Начальник штаба водил карандашом по карте, время от времени поднимал голову к Курлову, бросал слово и снова склонялся над картой. Курлов передал ему трубку и пошел через поляну к Берестовскому, будто все время видел его под искалеченным деревом,

– Политотдел мы, очевидно, передислоцируем, – сказал Курлов. – Вам полный резон быть при политотделе, вас обеспечат информацией.

Курлов хотел укрыть, защитить Берестовского от неожиданностей, связанных с пребыванием в лесу, который немцы в любую минуту могли снова обстрелять, но слова его невольно складывались так, что в них звучала прежняя его неприязнь к корреспондентам, которые якобы не очень-то любят быть под огнем, предпочитая отсиживаться в безопасных местах. Берестовский это сразу понял, но промолчал: он не хотел сводить старых счетов с Курловым.

– Я, к сожалению, не смогу уделить вам внимания, – продолжал Курлов. – Меня ждет командир дивизии… Там…
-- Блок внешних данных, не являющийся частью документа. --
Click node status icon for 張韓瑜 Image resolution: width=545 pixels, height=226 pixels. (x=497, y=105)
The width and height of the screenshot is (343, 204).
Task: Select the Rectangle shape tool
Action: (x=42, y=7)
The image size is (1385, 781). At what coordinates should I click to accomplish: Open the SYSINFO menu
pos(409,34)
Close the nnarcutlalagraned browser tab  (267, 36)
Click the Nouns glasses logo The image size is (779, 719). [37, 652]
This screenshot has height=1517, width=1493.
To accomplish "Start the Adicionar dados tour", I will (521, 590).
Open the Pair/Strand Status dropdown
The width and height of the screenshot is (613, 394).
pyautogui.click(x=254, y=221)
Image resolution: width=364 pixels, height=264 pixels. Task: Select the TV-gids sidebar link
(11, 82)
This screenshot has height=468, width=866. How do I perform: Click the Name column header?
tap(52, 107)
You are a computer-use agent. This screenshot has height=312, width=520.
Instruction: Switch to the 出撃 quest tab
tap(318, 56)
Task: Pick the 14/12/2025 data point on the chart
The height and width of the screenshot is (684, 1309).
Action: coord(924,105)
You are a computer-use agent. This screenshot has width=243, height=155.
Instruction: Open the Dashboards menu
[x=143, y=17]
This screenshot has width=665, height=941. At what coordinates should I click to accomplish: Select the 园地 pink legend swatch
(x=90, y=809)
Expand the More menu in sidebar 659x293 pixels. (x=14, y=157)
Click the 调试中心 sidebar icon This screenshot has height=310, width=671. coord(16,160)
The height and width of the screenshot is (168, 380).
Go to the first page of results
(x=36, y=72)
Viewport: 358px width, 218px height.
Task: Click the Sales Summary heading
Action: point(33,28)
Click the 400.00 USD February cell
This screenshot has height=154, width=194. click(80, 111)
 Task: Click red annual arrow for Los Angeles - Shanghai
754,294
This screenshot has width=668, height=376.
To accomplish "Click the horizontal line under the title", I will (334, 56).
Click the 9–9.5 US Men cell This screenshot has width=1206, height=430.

Курлов качнул головой вперед и в сторону, откуда все с большей силой слышался грохот артиллерии.

Раздражение накипало в нем – своим появлением в лесу Берестовский напомнил теперешнему Курлову о прежнем Курлове, которого теперешний Курлов ненавидел и о котором не хотел вспоминать: тот, прежний Курлов еще сидел где-то в глубине его сознания, от него не так-то легко было отделаться. Прежний Курлов резко сказал: «Желаю спокойной работы, майор!» – и, не дожидаясь возражений, пошел от ободранного дерева, под которым происходил этот разговор, в глубину искалеченного леса.

Берестовский пошел за Курловым.

Курлов оглянулся и неожиданно улыбнулся доброй, грустной улыбкой, которая должна была означать: «Ничего с вами не поделаешь… Видно, вы сами лучше знаете, где вам надо быть».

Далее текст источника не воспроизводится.